Two recent executive surveys present divergent assessments of executive confidence in their organizations’ level of cyber risk preparedness.
The Cyber Risk in Advanced Manufacturing report, surveyed 225 participants and included 35 executive interviews. The report, conducted by Deloitte and the Manufacturer’s Alliance for Productivity and Innovation (MAPI), found that nearly half of executives lack confidence in their organizations’ level of protection from external threats.
As the manufacturing industry navigates digital transformation and new operational models that increasingly rely on connected products, the study highlighted several cybersecurity themes. The emerging themes include executive and board level engagement, talent and human capital, intellectual property, industrial control systems (ICS), connected products, and industrial ecosystems.

The survey emphasized risks facing connected industrial control systems. ICS operators received an urgent reminder of critical cyber vulnerabilities last week after a ransomware attack on the Colonial Pipeline last Friday caused the company to halt all pipeline operations.

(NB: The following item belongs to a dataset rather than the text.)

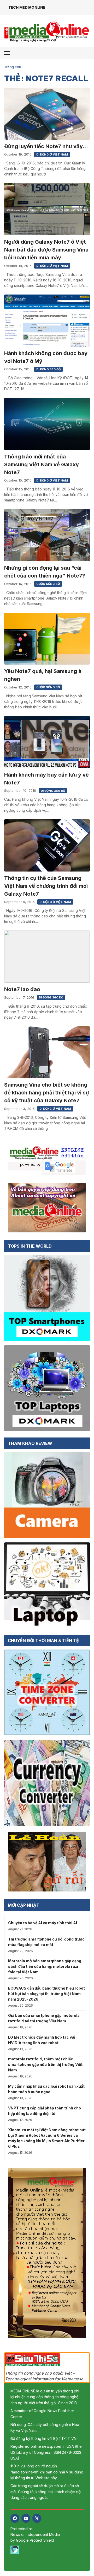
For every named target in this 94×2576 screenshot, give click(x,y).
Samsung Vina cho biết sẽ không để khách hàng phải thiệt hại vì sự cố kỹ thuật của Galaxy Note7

In the Middle Market Business Index Special Report on Cybersecurity, RSM US LLP collaborated with the U.S. Chamber of Commerce to assess cybersecurity perspectives of 400 mid-market executives. In contrast to Deloitte’s survey, RSM’s mid-market report showed that 93 percent of executives were confident in their organization’s ability to safeguard customer data. Yet, more than a fifth of the respondents indicated their companies experienced a data breach in the past year. RSM US also identified concerning cybersecurity trends, which included incomplete information, cyber insurance concerns, ransomware, GDPR noncompliance, and secondary controls.
Despite these differences in study findings, there are steps that executives need to be taking regardless of their confidence levels in their company. Deloitte encourages leaders to set the right cybersecurity tone, assess risk broadly, socialize the risk profile, build in security, consider data an asset, assess third-party risks, be vigilant with monitoring, always be prepared, clarify organizational responsibilities, and drive increased awareness.
With these steps, executives will be able to better protect their organizations from cyberattacks and potentially improve confidence levels. These studies conducted by Deloitte US and RSM US have allowed executives a look into where problems still arise in cybersecurity and how their companies can avoid them.